Swedish-born musician Dafina has had a busy few months—she just dropped her new single “Told Ya” off her forthcoming EP King, released a music video for “Four Seasons” featuring French Montana, and being featured on French’s track “Jungle Rules” on his most recent album, Jungle Rules. After growing up in Sweden and moving to Kosovo to pursue music, the musician began to gain traction, eventually leading her to New York and LA.

Now, the singer is finally ready to make her mark in the US with her new EP King, dropping later this year. The singer stopped by Milk to talk the story behind her album name, working with French Montana, her new track “Told Ya,” and more. Also, peep the premiere of her new lyric video for “Told Ya.”

You just released your new single, “Told Ya.” Can you tell me about it?

Definitely, I’m super excited about it. It’s actually one of my favorite songs off of the EP. When I found out that that was gonna be my second single, I was like yes, yes, yes. Growing up a tomboy, I would get attention for the energy I had, but at the same time, I would get bullied for not being feminine enough, for not being whatever. Growing up and becoming more feminine, I would look back and be like, I told you. I would help people, I’d be nice to other people, and I would wonder why people took it for granted. I thought everyone thought and acted the same way as me. A lot of people go through this, so we decided to write a song about this, and say don’t get too comfortable or take my kindness as weakness. I know my energy is strong, I am who I am, so be cool with me and I’ll be cool with you. Somebody should’ve told you. I’m just super excited, everything is happening at the right time, the timing is right.

========================================

## WRITTEN TASK A
Answer these questions from the Dafina interview:
(i) Who is featured in the music video for "Four Seasons"?
(ii) What is the name of Dafina's forthcoming EP?
(iii) What does Dafina say she was bullied for while growing up?
## WRITTEN TASK B
Extend the Dafina interview by a few more lines, starting after its final sentence.
The listing that comes next has no connection to the Dafina interview.

## DATA
========================================

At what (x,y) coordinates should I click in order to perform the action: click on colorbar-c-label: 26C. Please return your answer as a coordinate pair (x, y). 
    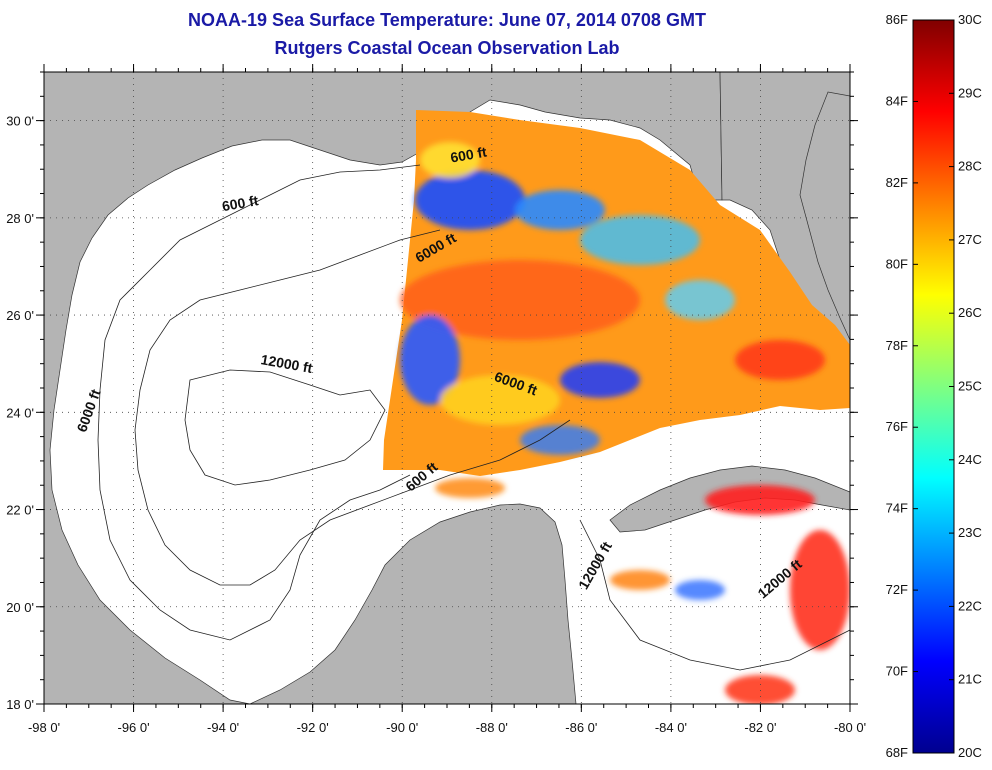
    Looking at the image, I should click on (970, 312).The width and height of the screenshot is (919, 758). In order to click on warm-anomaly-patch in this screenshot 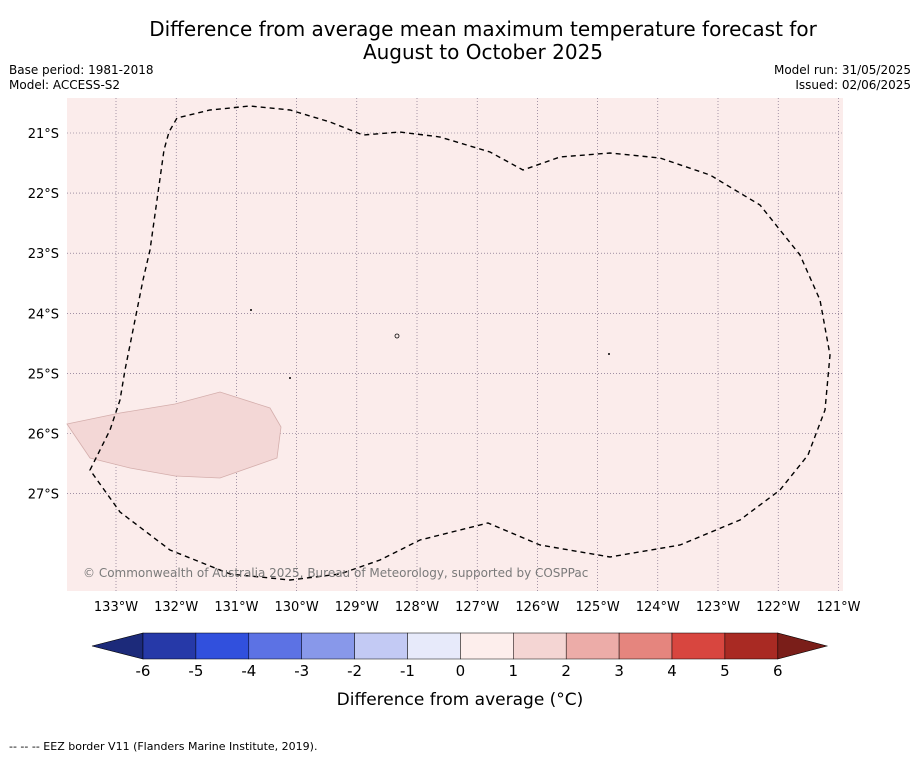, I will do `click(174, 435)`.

========================================

## RESPONSE A
(i) French Montana
(ii) King
(iii) Not being feminine enough

## RESPONSE B
Totally. Do you want to talk about “Four Seasons” and the music video? It’s so cool.

Yeah, thank you so much. We were out in Miami, Rick was going through some instrumentals for the EP, and the Four Seasons instrumental came on, and I’m a sucker for old R&B. It just gave you that relationship kind of emotion, when you listen to it you just start vibing and writing about how relationships change like the seasons. Everyone goes through this, no matter if you break up or meet someone or stay together, things go different ways like the seasons. We shot the video in LA and we needed a male lead, and French Montana is like family to us. I was like, man, I wish French could be in the video. We hit him up, and he said yeah, he’s always wanted to support. We’ve known each other for a couple years now through Rick, so that was even more exciting. The video came out so cool, we had so much fun. I’m just overwhelmed by everything, it’s super exciting.

You said “Four Seasons” is about relationships, and the other one was more about you growing up. Is the EP about different parts of your life?

The EP is called “King” because I feel like women nowadays, and even back in the day, work like kings, but we were always called queens. We are just as powerful, we’re doing a lot of similar things. I was born and raised in Sweden, and the mentality over there [Kosovo] was totally different, that the man is in control and you can’t have more money or power than the man. In my household, we were just women. I was the tomboy but I was like, no, this is some bs. My EP is about empowering women, saying we should be on the next dollar bill. If you look back in history at women who fought through harder times than now, they gave us the opportunity. It’s up to us to take it to the next level, and inspire the next generation of youth and for them to take it to the next level. People say it’s never gonna happen, but I don’t like that. We always have to take it to the next level. The EP is about relationship, growth, and women empowering.

You said you grew up in Sweden. When did you move to New York?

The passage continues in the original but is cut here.